## [Short task]
Rewrite every line of the items below as a JSON list of strings, one string per line, skipping blank lines.

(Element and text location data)
# # # # #
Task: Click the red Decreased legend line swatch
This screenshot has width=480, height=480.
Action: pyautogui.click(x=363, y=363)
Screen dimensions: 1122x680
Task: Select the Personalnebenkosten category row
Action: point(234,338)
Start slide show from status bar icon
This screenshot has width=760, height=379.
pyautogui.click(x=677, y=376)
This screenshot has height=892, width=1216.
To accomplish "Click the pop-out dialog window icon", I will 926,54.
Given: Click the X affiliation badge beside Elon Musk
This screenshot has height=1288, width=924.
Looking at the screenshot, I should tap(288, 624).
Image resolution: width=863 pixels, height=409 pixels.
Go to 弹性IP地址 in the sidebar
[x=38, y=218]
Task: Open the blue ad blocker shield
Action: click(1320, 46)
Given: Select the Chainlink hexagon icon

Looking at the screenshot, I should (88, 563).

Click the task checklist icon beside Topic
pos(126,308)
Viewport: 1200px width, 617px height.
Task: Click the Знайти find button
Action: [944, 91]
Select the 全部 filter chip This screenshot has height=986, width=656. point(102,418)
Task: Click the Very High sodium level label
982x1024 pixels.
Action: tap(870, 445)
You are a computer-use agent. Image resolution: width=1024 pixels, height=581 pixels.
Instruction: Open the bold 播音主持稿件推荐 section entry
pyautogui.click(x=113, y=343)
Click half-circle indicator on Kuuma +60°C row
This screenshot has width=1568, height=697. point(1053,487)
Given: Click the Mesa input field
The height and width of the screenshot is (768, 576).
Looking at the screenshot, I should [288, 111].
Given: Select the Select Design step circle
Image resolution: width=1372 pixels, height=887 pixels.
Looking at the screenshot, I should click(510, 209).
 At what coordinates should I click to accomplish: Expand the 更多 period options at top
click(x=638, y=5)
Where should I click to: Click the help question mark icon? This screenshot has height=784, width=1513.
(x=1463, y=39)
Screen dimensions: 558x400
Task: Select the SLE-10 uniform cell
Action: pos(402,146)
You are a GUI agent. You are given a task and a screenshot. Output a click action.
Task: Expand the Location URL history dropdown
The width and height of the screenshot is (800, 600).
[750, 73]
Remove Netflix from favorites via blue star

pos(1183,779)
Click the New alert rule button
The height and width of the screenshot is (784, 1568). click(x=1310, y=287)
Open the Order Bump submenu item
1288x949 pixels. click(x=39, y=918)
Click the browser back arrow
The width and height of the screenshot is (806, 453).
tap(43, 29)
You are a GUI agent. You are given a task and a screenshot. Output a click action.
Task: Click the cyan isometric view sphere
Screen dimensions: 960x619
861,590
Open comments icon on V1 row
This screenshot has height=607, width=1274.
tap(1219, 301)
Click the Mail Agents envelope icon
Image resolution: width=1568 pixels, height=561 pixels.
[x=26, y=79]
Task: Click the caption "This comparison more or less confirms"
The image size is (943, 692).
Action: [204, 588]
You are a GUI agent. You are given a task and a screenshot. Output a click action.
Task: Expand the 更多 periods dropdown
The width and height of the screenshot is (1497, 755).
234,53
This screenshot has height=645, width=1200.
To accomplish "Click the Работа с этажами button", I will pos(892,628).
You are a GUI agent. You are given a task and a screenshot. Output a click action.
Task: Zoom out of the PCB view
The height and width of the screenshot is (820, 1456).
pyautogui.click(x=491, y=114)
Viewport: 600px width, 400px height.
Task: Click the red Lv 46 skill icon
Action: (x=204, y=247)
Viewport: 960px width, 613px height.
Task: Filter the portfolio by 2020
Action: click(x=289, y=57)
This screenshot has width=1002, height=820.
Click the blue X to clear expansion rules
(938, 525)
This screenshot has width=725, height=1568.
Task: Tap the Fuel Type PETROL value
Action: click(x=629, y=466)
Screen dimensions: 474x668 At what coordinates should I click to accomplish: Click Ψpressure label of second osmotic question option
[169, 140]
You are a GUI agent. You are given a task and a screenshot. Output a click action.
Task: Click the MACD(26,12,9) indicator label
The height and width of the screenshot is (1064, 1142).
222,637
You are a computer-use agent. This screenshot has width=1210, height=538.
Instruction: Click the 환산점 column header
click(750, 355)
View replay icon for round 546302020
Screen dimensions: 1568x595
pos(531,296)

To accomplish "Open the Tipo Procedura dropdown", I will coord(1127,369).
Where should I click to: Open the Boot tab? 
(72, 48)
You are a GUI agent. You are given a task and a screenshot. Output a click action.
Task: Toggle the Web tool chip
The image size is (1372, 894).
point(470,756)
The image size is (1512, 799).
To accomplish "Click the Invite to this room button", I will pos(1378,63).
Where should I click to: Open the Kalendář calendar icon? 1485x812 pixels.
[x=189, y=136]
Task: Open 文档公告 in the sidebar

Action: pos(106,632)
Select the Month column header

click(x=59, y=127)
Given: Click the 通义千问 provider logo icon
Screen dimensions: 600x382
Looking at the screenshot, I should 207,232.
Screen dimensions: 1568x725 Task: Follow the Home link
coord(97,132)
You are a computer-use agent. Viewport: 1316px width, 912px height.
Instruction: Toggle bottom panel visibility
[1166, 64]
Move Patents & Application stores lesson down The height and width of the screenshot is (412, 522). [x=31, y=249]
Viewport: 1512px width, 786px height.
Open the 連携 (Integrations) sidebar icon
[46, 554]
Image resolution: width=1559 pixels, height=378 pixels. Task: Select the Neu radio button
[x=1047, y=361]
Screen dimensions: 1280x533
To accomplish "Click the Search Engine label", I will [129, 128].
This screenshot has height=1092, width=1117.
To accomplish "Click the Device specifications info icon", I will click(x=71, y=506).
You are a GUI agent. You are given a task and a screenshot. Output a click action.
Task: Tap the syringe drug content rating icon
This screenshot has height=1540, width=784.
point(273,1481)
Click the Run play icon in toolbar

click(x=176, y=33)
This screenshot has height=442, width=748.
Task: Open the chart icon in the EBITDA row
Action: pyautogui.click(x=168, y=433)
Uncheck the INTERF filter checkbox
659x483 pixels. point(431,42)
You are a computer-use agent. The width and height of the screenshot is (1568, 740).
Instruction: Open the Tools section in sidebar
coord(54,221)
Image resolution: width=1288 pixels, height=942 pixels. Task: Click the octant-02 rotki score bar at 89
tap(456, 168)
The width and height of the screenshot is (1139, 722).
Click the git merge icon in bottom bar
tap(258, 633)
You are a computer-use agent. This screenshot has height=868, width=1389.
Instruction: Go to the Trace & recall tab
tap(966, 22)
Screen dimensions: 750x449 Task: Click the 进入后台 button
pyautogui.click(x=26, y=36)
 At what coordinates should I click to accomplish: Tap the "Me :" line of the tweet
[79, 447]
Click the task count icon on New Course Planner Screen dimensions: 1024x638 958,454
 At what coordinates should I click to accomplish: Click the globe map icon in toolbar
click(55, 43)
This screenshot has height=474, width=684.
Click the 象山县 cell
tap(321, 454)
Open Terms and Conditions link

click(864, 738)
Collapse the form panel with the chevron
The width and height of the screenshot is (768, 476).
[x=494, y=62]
# # # # #
## [Final answer]
[
  "Task: Click the red Decreased legend line swatch",
  "This screenshot has width=480, height=480.",
  "Action: pyautogui.click(x=363, y=363)",
  "Screen dimensions: 1122x680",
  "Task: Select the Personalnebenkosten category row",
  "Action: point(234,338)",
  "Start slide show from status bar icon",
  "This screenshot has width=760, height=379.",
  "pyautogui.click(x=677, y=376)",
  "This screenshot has height=892, width=1216.",
  "To accomplish \"Click the pop-out dialog window icon\", I will 926,54.",
  "Given: Click the X affiliation badge beside Elon Musk",
  "This screenshot has height=1288, width=924.",
  "Looking at the screenshot, I should tap(288, 624).",
  "Image resolution: width=863 pixels, height=409 pixels.",
  "Go to 弹性IP地址 in the sidebar",
  "[x=38, y=218]",
  "Task: Open the blue ad blocker shield",
  "Action: click(1320, 46)",
  "Given: Select the Chainlink hexagon icon",
  "Looking at the screenshot, I should (88, 563).",
  "Click the task checklist icon beside Topic",
  "pos(126,308)",
  "Viewport: 1200px width, 617px height.",
  "Task: Click the Знайти find button",
  "Action: [944, 91]",
  "Select the 全部 filter chip This screenshot has height=986, width=656. point(102,418)",
  "Task: Click the Very High sodium level label",
  "982x1024 pixels.",
  "Action: tap(870, 445)",
  "You are a computer-use agent. Image resolution: width=1024 pixels, height=581 pixels.",
  "Instruction: Open the bold 播音主持稿件推荐 section entry",
  "pyautogui.click(x=113, y=343)",
  "Click half-circle indicator on Kuuma +60°C row",
  "This screenshot has width=1568, height=697. point(1053,487)",
  "Given: Click the Mesa input field",
  "The height and width of the screenshot is (768, 576).",
  "Looking at the screenshot, I should [288, 111].",
  "Given: Select the Select Design step circle",
  "Image resolution: width=1372 pixels, height=887 pixels.",
  "Looking at the screenshot, I should click(510, 209).",
  " At what coordinates should I click to accomplish: Expand the 更多 period options at top",
  "click(x=638, y=5)",
  "Where should I click to: Click the help question mark icon? This screenshot has height=784, width=1513.",
  "(x=1463, y=39)",
  "Screen dimensions: 558x400",
  "Task: Select the SLE-10 uniform cell",
  "Action: pos(402,146)",
  "You are a GUI agent. You are given a task and a screenshot. Output a click action.",
  "Task: Expand the Location URL history dropdown",
  "The width and height of the screenshot is (800, 600).",
  "[750, 73]",
  "Remove Netflix from favorites via blue star",
  "pos(1183,779)",
  "Click the New alert rule button",
  "The height and width of the screenshot is (784, 1568). click(x=1310, y=287)",
  "Open the Order Bump submenu item",
  "1288x949 pixels. click(x=39, y=918)",
  "Click the browser back arrow",
  "The width and height of the screenshot is (806, 453).",
  "tap(43, 29)",
  "You are a GUI agent. You are given a task and a screenshot. Output a click action.",
  "Task: Click the cyan isometric view sphere",
  "Screen dimensions: 960x619",
  "861,590",
  "Open comments icon on V1 row",
  "This screenshot has height=607, width=1274.",
  "tap(1219, 301)",
  "Click the Mail Agents envelope icon",
  "Image resolution: width=1568 pixels, height=561 pixels.",
  "[x=26, y=79]",
  "Task: Click the caption \"This comparison more or less confirms\"",
  "The image size is (943, 692).",
  "Action: [204, 588]",
  "You are a GUI agent. You are given a task and a screenshot. Output a click action.",
  "Task: Expand the 更多 periods dropdown",
  "The width and height of the screenshot is (1497, 755).",
  "234,53",
  "This screenshot has height=645, width=1200.",
  "To accomplish \"Click the Работа с этажами button\", I will pos(892,628).",
  "You are a GUI agent. You are given a task and a screenshot. Output a click action.",
  "Task: Zoom out of the PCB view",
  "The height and width of the screenshot is (820, 1456).",
  "pyautogui.click(x=491, y=114)",
  "Viewport: 600px width, 400px height.",
  "Task: Click the red Lv 46 skill icon",
  "Action: (x=204, y=247)",
  "Viewport: 960px width, 613px height.",
  "Task: Filter the portfolio by 2020",
  "Action: click(x=289, y=57)",
  "This screenshot has width=1002, height=820.",
  "Click the blue X to clear expansion rules",
  "(938, 525)",
  "This screenshot has width=725, height=1568.",
  "Task: Tap the Fuel Type PETROL value",
  "Action: click(x=629, y=466)",
  "Screen dimensions: 474x668 At what coordinates should I click to accomplish: Click Ψpressure label of second osmotic question option",
  "[169, 140]",
  "You are a GUI agent. You are given a task and a screenshot. Output a click action.",
  "Task: Click the MACD(26,12,9) indicator label",
  "The height and width of the screenshot is (1064, 1142).",
  "222,637",
  "You are a computer-use agent. This screenshot has width=1210, height=538.",
  "Instruction: Click the 환산점 column header",
  "click(750, 355)",
  "View replay icon for round 546302020",
  "Screen dimensions: 1568x595",
  "pos(531,296)",
  "To accomplish \"Open the Tipo Procedura dropdown\", I will coord(1127,369).",
  "Where should I click to: Open the Boot tab? ",
  "(72, 48)",
  "You are a GUI agent. You are given a task and a screenshot. Output a click action.",
  "Task: Toggle the Web tool chip",
  "The image size is (1372, 894).",
  "point(470,756)",
  "The image size is (1512, 799).",
  "To accomplish \"Click the Invite to this room button\", I will pos(1378,63).",
  "Where should I click to: Open the Kalendář calendar icon? 1485x812 pixels.",
  "[x=189, y=136]",
  "Task: Open 文档公告 in the sidebar",
  "Action: pos(106,632)",
  "Select the Month column header",
  "click(x=59, y=127)",
  "Given: Click the 通义千问 provider logo icon",
  "Screen dimensions: 600x382",
  "Looking at the screenshot, I should 207,232.",
  "Screen dimensions: 1568x725 Task: Follow the Home link",
  "coord(97,132)",
  "You are a computer-use agent. Viewport: 1316px width, 912px height.",
  "Instruction: Toggle bottom panel visibility",
  "[1166, 64]",
  "Move Patents & Application stores lesson down The height and width of the screenshot is (412, 522). [x=31, y=249]",
  "Viewport: 1512px width, 786px height.",
  "Open the 連携 (Integrations) sidebar icon",
  "[46, 554]",
  "Image resolution: width=1559 pixels, height=378 pixels. Task: Select the Neu radio button",
  "[x=1047, y=361]",
  "Screen dimensions: 1280x533",
  "To accomplish \"Click the Search Engine label\", I will [129, 128].",
  "This screenshot has height=1092, width=1117.",
  "To accomplish \"Click the Device specifications info icon\", I will click(x=71, y=506).",
  "You are a GUI agent. You are given a task and a screenshot. Output a click action.",
  "Task: Tap the syringe drug content rating icon",
  "This screenshot has height=1540, width=784.",
  "point(273,1481)",
  "Click the Run play icon in toolbar",
  "click(x=176, y=33)",
  "This screenshot has height=442, width=748.",
  "Task: Open the chart icon in the EBITDA row",
  "Action: pyautogui.click(x=168, y=433)",
  "Uncheck the INTERF filter checkbox",
  "659x483 pixels. point(431,42)",
  "You are a computer-use agent. The width and height of the screenshot is (1568, 740).",
  "Instruction: Open the Tools section in sidebar",
  "coord(54,221)",
  "Image resolution: width=1288 pixels, height=942 pixels. Task: Click the octant-02 rotki score bar at 89",
  "tap(456, 168)",
  "The width and height of the screenshot is (1139, 722).",
  "Click the git merge icon in bottom bar",
  "tap(258, 633)",
  "You are a computer-use agent. This screenshot has height=868, width=1389.",
  "Instruction: Go to the Trace & recall tab",
  "tap(966, 22)",
  "Screen dimensions: 750x449 Task: Click the 进入后台 button",
  "pyautogui.click(x=26, y=36)",
  " At what coordinates should I click to accomplish: Tap the \"Me :\" line of the tweet",
  "[79, 447]",
  "Click the task count icon on New Course Planner Screen dimensions: 1024x638 958,454",
  " At what coordinates should I click to accomplish: Click the globe map icon in toolbar",
  "click(55, 43)",
  "This screenshot has height=474, width=684.",
  "Click the 象山县 cell",
  "tap(321, 454)",
  "Open Terms and Conditions link",
  "click(864, 738)",
  "Collapse the form panel with the chevron",
  "The width and height of the screenshot is (768, 476).",
  "[x=494, y=62]"
]